Instructions for the task: Please return only the lines between the line with "Given: Click the 19147 个条目 link" and the final line of the entries, both included, and exclude pictures.

** Opening Data records block **

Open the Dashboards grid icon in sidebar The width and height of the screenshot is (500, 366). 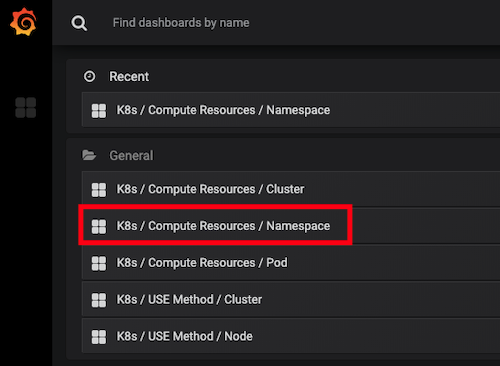point(26,107)
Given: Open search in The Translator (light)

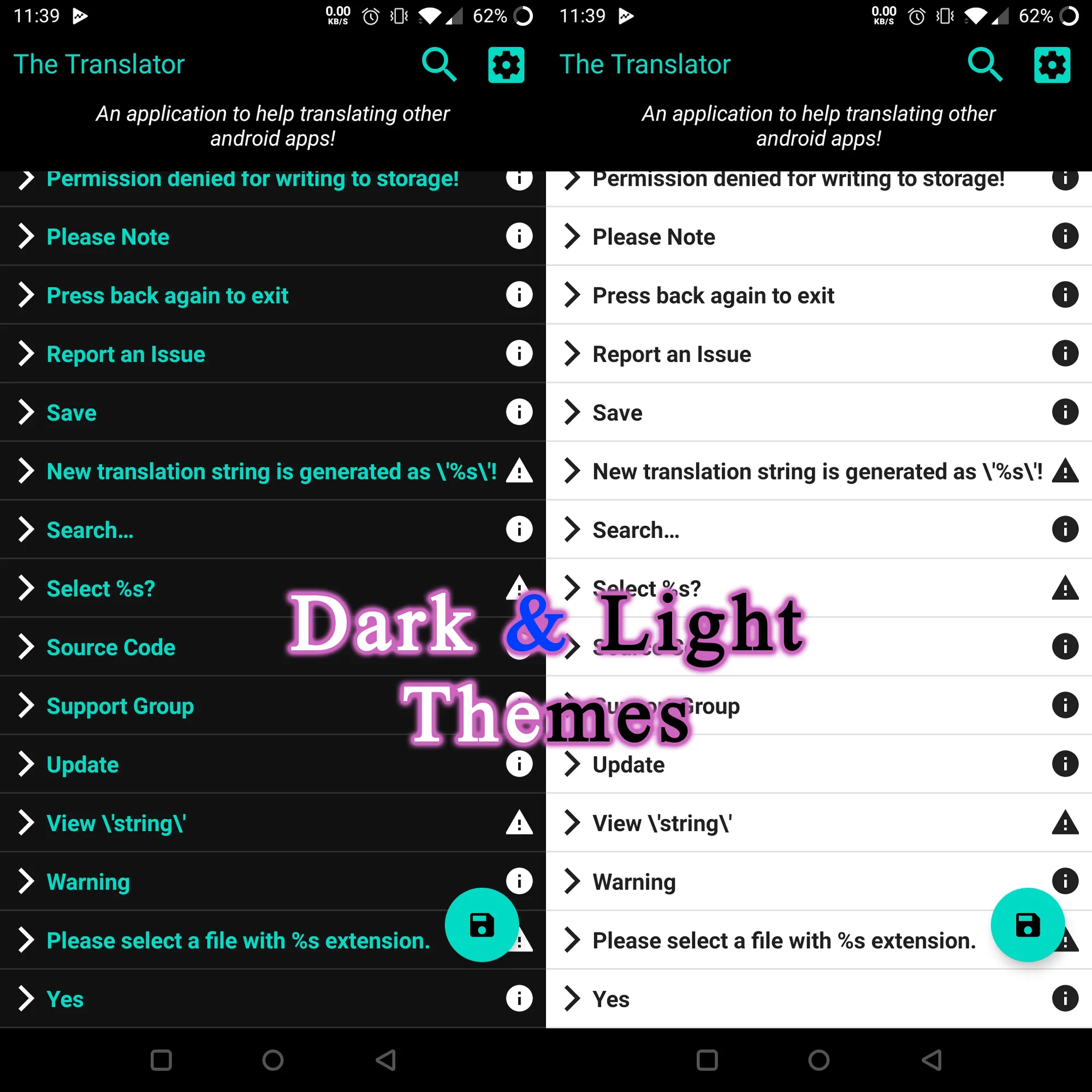Looking at the screenshot, I should [x=984, y=64].
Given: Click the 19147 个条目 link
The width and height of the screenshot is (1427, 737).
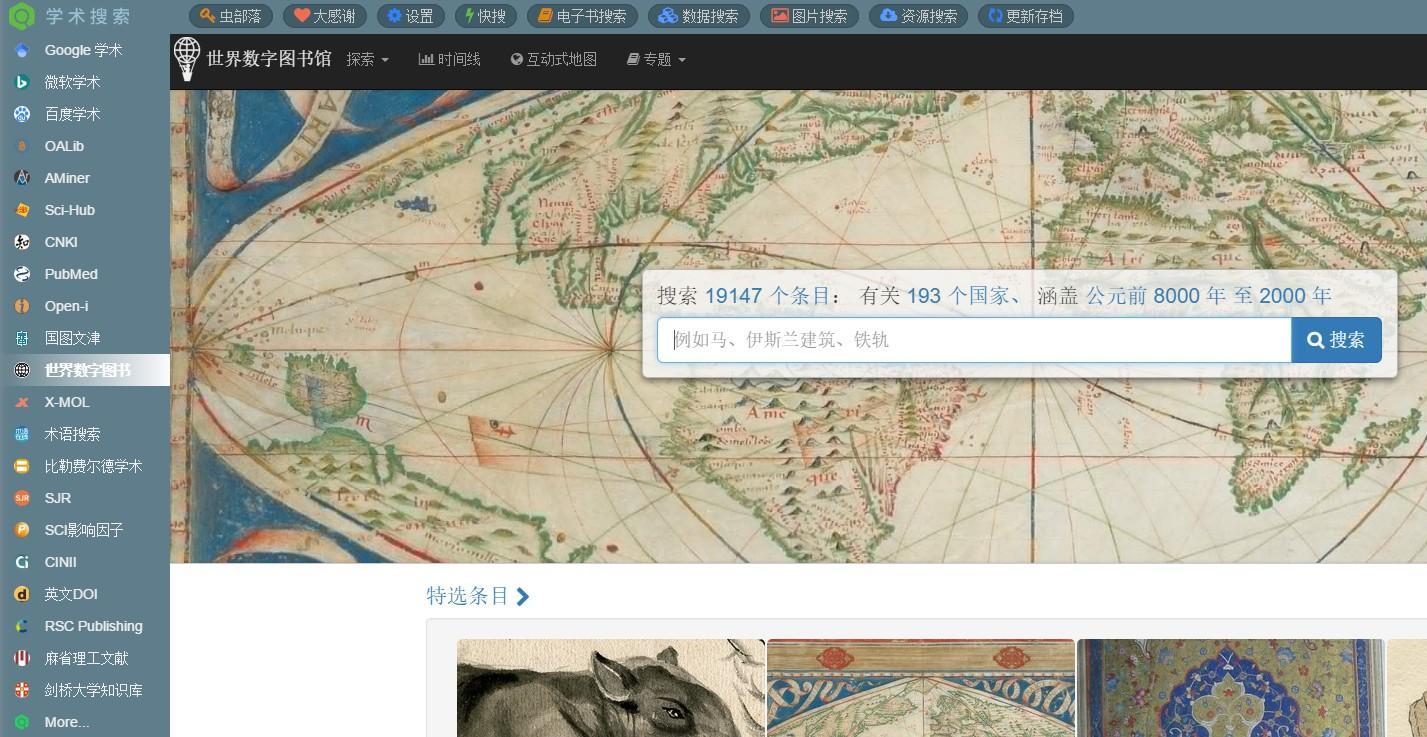Looking at the screenshot, I should pyautogui.click(x=767, y=296).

** Closing Data records block **

Answer section:
Given: Click the 19147 个条目 link
The width and height of the screenshot is (1427, 737).
Looking at the screenshot, I should pyautogui.click(x=767, y=296).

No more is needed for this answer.